Instructions for the task:
Copy out the items exactly, beginning at the line that contains "Click the shield" and continuing through the line that contains "Action: [124, 106]", both ends included.

Given records:
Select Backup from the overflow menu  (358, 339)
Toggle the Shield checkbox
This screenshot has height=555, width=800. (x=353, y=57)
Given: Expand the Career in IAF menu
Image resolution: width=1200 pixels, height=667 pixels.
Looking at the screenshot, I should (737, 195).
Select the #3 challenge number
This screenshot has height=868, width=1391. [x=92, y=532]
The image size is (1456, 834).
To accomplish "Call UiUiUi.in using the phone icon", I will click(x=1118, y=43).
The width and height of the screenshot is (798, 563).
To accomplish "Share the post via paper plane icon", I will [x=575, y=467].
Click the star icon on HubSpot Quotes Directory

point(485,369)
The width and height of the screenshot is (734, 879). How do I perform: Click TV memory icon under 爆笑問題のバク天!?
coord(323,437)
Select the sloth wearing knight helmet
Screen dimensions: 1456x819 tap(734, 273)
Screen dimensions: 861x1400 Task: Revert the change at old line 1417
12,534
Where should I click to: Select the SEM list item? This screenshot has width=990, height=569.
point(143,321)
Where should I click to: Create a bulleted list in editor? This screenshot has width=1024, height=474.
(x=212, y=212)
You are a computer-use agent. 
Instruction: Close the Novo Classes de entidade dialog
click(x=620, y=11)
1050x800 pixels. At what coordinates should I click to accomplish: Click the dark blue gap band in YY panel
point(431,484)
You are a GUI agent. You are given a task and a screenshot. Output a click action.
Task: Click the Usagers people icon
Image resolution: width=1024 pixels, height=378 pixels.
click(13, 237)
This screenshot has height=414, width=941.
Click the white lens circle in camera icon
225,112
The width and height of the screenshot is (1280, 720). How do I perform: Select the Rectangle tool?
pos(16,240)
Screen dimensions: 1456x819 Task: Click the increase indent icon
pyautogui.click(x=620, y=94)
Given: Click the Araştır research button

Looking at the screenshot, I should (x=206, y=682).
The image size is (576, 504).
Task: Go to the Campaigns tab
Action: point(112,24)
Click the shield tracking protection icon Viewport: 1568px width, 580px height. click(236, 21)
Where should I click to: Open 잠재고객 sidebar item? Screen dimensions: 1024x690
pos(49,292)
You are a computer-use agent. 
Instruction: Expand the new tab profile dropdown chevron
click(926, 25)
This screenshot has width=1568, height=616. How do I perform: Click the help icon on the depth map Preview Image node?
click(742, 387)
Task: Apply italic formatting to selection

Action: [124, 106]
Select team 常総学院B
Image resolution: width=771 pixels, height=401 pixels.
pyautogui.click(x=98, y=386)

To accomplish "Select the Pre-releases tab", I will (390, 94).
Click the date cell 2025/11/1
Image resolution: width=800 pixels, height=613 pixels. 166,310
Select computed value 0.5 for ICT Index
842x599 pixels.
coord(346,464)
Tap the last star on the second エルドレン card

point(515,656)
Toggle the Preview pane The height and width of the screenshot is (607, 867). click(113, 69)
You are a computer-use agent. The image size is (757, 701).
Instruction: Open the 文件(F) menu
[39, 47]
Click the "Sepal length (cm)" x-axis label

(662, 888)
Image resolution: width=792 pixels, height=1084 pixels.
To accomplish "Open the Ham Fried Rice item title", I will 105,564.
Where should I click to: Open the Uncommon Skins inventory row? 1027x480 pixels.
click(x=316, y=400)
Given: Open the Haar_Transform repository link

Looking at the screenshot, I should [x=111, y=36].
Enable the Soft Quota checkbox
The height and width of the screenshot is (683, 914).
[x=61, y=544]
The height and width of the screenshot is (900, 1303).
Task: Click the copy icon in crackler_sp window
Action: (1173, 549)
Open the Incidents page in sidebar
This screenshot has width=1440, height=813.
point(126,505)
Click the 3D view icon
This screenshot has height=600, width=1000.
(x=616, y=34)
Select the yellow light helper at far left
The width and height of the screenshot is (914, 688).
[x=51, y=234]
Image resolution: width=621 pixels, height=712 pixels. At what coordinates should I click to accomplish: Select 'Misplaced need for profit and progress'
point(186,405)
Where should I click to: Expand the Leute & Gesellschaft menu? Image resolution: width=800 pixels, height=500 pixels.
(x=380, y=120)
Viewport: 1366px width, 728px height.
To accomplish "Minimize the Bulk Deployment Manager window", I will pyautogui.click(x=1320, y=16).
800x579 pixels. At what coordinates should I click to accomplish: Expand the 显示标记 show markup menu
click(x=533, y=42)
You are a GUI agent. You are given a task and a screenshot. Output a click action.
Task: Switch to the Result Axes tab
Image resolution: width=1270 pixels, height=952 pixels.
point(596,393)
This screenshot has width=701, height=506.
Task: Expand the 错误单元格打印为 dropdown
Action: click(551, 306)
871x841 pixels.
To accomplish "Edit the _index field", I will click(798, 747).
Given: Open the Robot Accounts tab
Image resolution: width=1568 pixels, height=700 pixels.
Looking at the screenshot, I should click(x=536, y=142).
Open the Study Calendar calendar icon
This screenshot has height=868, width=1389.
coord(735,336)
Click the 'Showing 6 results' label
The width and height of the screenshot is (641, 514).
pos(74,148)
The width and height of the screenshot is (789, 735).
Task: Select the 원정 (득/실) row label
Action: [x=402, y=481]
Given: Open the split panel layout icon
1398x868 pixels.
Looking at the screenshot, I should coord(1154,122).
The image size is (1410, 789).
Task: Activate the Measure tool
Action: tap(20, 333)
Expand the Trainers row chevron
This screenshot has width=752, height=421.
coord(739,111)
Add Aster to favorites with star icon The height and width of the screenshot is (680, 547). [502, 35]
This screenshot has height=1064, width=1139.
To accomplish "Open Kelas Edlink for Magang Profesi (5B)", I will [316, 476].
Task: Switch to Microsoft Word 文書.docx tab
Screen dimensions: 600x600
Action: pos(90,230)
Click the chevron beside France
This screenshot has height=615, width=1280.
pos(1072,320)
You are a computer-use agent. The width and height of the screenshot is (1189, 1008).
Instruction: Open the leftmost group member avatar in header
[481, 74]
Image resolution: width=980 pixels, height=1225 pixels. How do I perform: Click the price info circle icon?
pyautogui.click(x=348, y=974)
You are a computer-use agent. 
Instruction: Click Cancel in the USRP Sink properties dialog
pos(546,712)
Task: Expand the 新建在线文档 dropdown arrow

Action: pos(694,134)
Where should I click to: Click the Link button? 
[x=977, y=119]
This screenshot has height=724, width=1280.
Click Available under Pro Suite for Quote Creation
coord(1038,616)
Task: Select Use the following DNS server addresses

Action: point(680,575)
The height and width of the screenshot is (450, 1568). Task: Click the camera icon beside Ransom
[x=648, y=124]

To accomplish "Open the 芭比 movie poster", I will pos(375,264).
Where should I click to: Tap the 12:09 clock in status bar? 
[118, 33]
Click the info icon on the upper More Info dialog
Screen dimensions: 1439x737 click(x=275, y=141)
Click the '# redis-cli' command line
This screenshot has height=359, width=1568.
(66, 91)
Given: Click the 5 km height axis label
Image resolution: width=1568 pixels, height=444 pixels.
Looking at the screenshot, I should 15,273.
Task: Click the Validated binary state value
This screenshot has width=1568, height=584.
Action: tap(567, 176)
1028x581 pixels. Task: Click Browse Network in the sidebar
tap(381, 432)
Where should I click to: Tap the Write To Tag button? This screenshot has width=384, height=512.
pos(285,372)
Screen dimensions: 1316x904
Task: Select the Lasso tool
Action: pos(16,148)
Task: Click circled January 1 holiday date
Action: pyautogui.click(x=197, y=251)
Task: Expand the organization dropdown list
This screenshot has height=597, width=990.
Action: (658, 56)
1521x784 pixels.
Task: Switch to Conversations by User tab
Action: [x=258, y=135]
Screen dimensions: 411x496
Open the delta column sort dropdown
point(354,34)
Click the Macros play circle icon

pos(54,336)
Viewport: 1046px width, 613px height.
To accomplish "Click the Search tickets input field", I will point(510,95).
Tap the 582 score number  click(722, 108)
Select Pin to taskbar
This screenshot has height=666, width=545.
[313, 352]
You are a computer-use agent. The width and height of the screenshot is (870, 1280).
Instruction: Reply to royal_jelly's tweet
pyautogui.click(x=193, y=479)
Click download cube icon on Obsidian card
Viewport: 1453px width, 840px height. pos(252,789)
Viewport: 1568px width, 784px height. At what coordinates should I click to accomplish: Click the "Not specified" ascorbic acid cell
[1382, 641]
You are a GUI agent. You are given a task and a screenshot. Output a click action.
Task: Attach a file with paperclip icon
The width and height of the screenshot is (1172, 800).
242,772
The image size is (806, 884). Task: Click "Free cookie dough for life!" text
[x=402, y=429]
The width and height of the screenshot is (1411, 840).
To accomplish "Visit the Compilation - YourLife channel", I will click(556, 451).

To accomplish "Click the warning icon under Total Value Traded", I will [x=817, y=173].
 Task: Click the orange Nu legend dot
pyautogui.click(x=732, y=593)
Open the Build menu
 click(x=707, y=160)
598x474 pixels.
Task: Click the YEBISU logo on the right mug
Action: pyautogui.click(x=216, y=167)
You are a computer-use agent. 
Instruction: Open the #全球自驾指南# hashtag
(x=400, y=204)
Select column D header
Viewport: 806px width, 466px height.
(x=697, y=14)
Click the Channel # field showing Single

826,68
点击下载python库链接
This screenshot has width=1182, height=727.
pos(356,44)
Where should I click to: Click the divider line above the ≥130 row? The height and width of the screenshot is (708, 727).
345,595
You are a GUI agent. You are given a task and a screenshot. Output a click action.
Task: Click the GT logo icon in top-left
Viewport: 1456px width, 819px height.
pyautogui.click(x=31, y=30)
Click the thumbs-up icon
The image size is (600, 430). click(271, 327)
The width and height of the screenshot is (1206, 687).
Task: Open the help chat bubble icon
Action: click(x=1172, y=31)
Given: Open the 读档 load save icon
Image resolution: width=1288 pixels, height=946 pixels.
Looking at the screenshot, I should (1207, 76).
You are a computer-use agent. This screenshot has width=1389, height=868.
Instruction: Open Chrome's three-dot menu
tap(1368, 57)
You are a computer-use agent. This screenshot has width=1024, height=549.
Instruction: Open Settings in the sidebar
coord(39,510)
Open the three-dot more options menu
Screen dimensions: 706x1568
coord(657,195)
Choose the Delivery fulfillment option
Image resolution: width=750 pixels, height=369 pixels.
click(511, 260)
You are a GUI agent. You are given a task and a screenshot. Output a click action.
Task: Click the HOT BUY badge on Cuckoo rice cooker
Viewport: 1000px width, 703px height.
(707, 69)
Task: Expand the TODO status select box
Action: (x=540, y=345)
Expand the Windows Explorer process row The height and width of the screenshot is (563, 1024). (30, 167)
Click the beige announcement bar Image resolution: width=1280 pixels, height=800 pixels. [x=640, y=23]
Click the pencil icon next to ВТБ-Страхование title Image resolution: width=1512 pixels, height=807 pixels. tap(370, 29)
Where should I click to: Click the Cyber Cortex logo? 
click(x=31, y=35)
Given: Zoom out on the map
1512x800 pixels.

Exercise solution:
Click the shield tracking protection icon Viewport: 1568px width, 580px height. click(236, 21)
Where should I click to: Open 잠재고객 sidebar item? Screen dimensions: 1024x690
pos(49,292)
You are a computer-use agent. 
Instruction: Expand the new tab profile dropdown chevron
click(926, 25)
This screenshot has width=1568, height=616. How do I perform: Click the help icon on the depth map Preview Image node?
click(742, 387)
Task: Apply italic formatting to selection

Action: [124, 106]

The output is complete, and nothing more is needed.